Speaking of light novels, Caitlin over at Heroine Problem has personified their anime adaptations as dudes you meet in the first year of uni. Now, it’s not necessarily a genre I’m familiar with, nor, mercifully, am I familiar with the trials of on-campus living, but even I got a kick out of this (especially Sword Art Online‘s entry. Snort.).
Saffron Alexander wrote about the “space racist” trope, which having not dipped my toes into Doctor Who in a long, long time, I also wasn’t familiar with, but the article brings this issue to light very eloquently. You know a piece is good when it makes you mad about a trope you weren’t even aware of before…
Last but not least, I have never read Fahrenheit 451, but I’m always interested in examining the classics from a modern angle–so Saika’s review was a good read, if only for the fact that she calls Ray Bradbury an edgelord.
This month’s podcast recommendation is The Kind Rewind, featuring Theresa and Travis of Shmanners taking a more informal approach and talking about beloved TV shows and movies that they’re rewatching. They’re chatty and fun to listen to as well as analytical, which is always the golden combination with these sorts of things–I’m loving their commentary on Avatar: The Last Airbender, which is filling me with beautiful nostalgia and a general warm fuzzy feeling. The best place to find the episode links is through that Twitter I linked up there, but of course they’re available on all podcasting apps and iTunes and all that jazz.
And, because three mentions is the charm, Spirits did a great episode about the mythology behind Wonder Woman, including a fantastic interview with her current head writer! They also covered The Rainbow Snake this month, which, while the episode itself gets a bit tangential (it’s informal storytelling between friends; it’s just part of the Spirits brand) it was pretty cool to hear some Australian folklore on there for the first time.

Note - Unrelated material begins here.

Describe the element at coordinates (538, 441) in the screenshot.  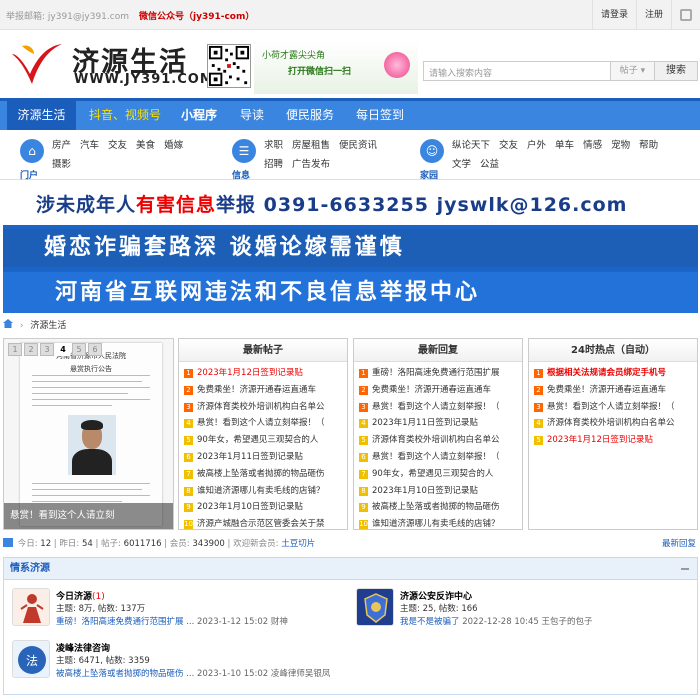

Before I sign off, I want to thank everyone who’s been reading this little blog–WordPress tells me I’ve hit the milestone of 1,000 Likes, so that’s exciting! A special shoutout to users Rambling Kori, RJ Bailey, Artemis, Mythos, and those other familiar faces that I see popping up in my notifications time and again (and an extra special shoutout to Mythos, who is one of the few people to interact with my Twitter nonsense); and to the people who got into a really interesting discussion about lady villains over on my latest LGG post. If you don’t have means to hit the Like button but still read along, whether that’s regularly clicking through or just popping by occasionally, you are still very much appreciated!